→ Exercise instructions
Report each line of the data that has "will" somewhere in it.

###

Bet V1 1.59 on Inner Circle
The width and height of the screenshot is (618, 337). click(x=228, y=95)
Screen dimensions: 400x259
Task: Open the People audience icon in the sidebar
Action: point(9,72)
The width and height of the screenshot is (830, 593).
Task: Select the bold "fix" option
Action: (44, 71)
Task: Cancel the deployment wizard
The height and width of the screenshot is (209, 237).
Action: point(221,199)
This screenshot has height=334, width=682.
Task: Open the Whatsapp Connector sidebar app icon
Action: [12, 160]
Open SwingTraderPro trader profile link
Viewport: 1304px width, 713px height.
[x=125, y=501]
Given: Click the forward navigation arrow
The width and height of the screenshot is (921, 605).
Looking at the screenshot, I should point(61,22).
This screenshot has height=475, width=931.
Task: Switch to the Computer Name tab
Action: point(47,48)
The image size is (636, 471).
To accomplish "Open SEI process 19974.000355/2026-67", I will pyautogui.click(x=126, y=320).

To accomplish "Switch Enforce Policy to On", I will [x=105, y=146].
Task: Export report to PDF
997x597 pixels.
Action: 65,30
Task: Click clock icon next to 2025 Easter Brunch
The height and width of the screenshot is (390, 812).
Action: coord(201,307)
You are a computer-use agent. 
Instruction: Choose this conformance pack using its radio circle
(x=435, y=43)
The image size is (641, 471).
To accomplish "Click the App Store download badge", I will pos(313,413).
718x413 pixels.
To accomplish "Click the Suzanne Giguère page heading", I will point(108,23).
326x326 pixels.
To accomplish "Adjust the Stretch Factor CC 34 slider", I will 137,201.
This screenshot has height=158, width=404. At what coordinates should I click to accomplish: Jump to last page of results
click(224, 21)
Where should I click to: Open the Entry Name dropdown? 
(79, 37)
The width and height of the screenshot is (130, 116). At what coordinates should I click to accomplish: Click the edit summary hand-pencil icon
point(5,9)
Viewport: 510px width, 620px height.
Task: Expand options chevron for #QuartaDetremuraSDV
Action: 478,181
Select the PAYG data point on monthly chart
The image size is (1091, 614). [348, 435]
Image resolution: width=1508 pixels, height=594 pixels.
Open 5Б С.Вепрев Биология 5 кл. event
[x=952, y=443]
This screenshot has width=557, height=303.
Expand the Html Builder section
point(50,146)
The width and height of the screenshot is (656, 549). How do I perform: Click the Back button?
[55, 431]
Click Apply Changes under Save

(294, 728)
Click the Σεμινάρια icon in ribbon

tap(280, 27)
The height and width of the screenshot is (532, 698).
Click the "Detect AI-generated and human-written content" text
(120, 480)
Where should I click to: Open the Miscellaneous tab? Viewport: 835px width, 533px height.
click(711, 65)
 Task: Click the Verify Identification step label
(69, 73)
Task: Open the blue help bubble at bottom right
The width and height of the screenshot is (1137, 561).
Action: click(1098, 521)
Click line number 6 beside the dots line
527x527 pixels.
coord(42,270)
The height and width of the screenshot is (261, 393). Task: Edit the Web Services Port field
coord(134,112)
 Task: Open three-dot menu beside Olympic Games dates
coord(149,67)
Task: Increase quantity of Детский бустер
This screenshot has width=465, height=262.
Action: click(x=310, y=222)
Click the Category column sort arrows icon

###

→ Written response
To accomplish "Open SEI process 19974.000355/2026-67", I will pyautogui.click(x=126, y=320).
To accomplish "Switch Enforce Policy to On", I will [x=105, y=146].
To accomplish "Click the App Store download badge", I will pos(313,413).
To accomplish "Click the Suzanne Giguère page heading", I will point(108,23).
To accomplish "Adjust the Stretch Factor CC 34 slider", I will 137,201.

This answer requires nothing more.